I’m thinking maybe we should add double-worded conjunctions to the added.txt to detect conjunctions like:
sendo assim CC
com isso CC
por tudo isso CC
nesse sentido CC
logo CC
em suma CC
em síntese CC
diante do exposto CC
diante disso CC
diante disto CC
desse modo CC
deste modo CC
por isso CC
por isto CC
logo CC
por conseguinte CC
por consequência CC
isto é CC
ou seja CC
no entanto CC
não obstante CC
The question is, can we add more than one word as a single tag? What do you think about this?
Yes. This can be done in the multiwords.txt file. This tagging will remove all other previous tags. It is not a good solution if the expression is ambiguous and has different possible taggings. If there is ambiguity, you need to write rules in disambiguation.xml.

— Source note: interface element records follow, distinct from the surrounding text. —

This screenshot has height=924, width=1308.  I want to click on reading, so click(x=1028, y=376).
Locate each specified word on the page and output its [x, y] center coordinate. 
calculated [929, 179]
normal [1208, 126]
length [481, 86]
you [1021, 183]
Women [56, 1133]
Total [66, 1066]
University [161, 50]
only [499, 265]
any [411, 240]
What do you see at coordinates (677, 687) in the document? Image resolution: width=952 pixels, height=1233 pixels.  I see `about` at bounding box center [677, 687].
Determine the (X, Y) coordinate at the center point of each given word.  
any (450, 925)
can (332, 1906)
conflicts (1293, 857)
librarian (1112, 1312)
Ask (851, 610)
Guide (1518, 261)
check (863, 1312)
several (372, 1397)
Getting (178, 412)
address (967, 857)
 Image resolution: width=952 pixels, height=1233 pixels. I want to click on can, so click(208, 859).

@susanabatto that’s a good idea! I would pay attention to some situations:
‘logo’ can be adverb in ‘vou embora logo’
‘isto é’ can be another thing (‘gosto de feijão e isto é bom para a saúde’)
even ‘ou seja’ deserves attention (‘seja amarelo ou seja azul eu gosto do boneco’)
I guess that analyzing the hits and false positives there can be a way to circumvent the cases above.